Mmm, content sandwiches
You also have to wonder about Roy Choi’s presence on the set. Admittedly, I haven’t seen the final film yet, but my guess is that the scene with the Scorsese-voiced alien doesn’t take up a lot of screen time. How does it serve the film to hire a celebrity chef to develop a sandwich recipe that might be glimpsed in a handful of shots? Are Star Wars fans meant to be wowed by the pedigree that comes with seeing a chef of Choi’s reputation contributing to a story set in a completely different galaxy? It almost begins to feel like Favreau’s padding the budget of the Mandalorian movie, hiring his buddy as a consultant so he can spread around those infinite Disney dollars, like some kind of car dealer hiding pointless add-ons in the contract for a new car purchase.
It makes you wonder how often this happens on other sets. There are obviously stories of the luxurious trailers and special catering companies that are ordered for the top-line talent on Marvel movies. Beyond food, film budgets in the hundreds of millions of dollars are perfect vehicles to hide some truly irresponsible spending. It’s amazing what people will spend money on under the auspices of “improving the final product”, only to find later that the whole thing needs to be replaced in post to correct an issue that no one foresaw on set.

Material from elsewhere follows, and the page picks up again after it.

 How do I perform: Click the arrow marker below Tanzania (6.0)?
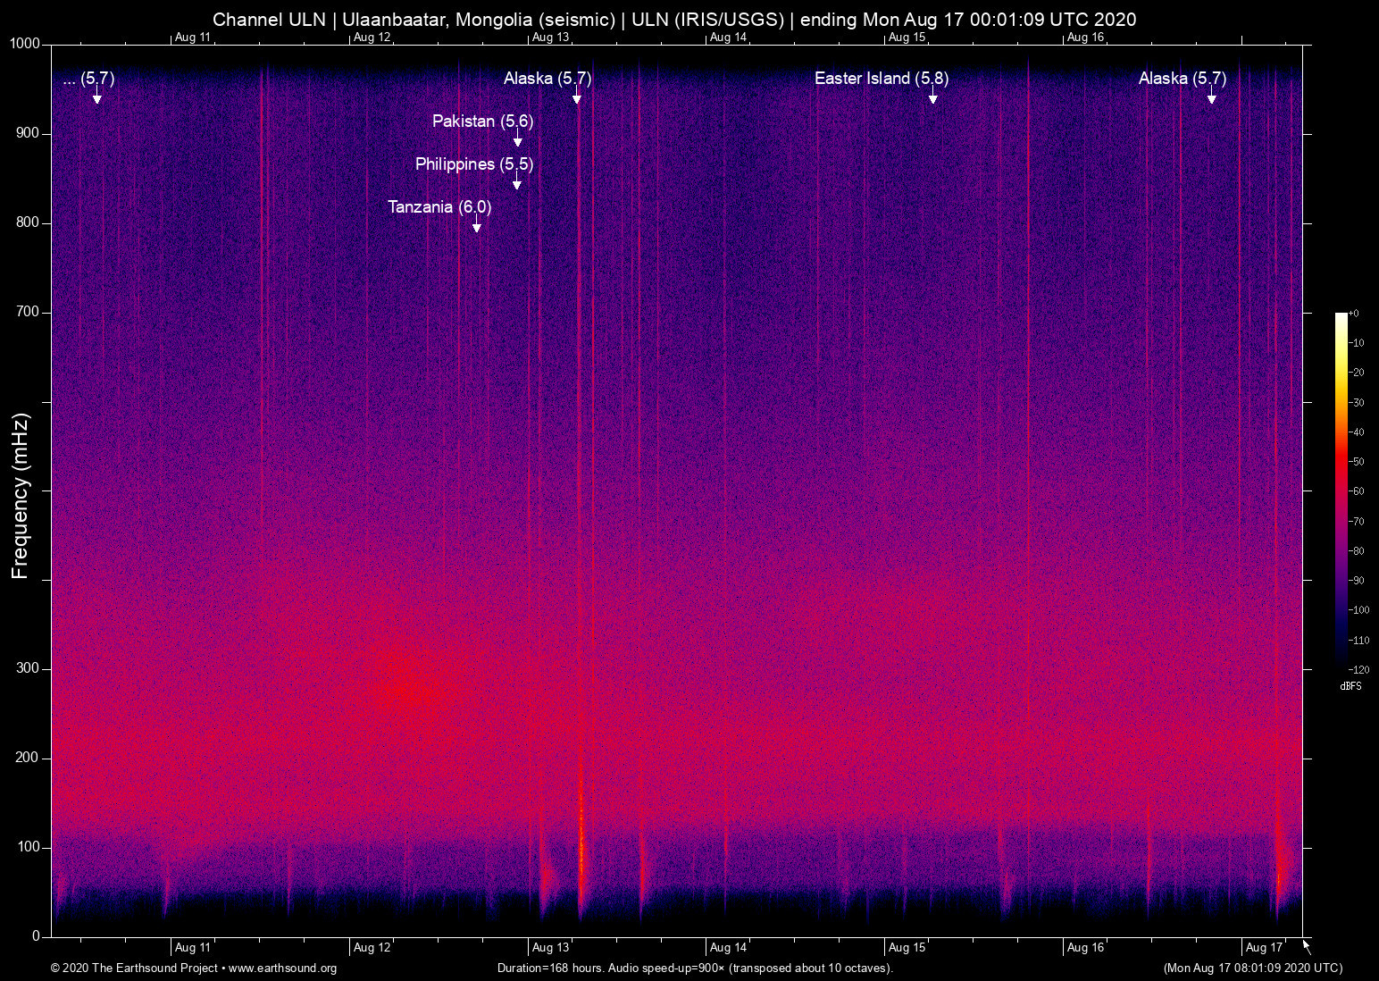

Meanwhile, in the independent film industry, filmmakers are starving for financing as studios and distributors look for sure bets based on intellectual property, instead of risky original stories.
Anyways, when The Mandalorian and Grogu does hit theatres in a few days’ time, you can rest easy knowing that not only did they cast a filmmaking legend to voice a random alien for a short scene, they also probably spent thousands of dollars building props that may never be directly seen on screen. I hope that desire to ground the film in such realism makes it easier to believe that Pedro Pascal fought a distressingly muscular slug.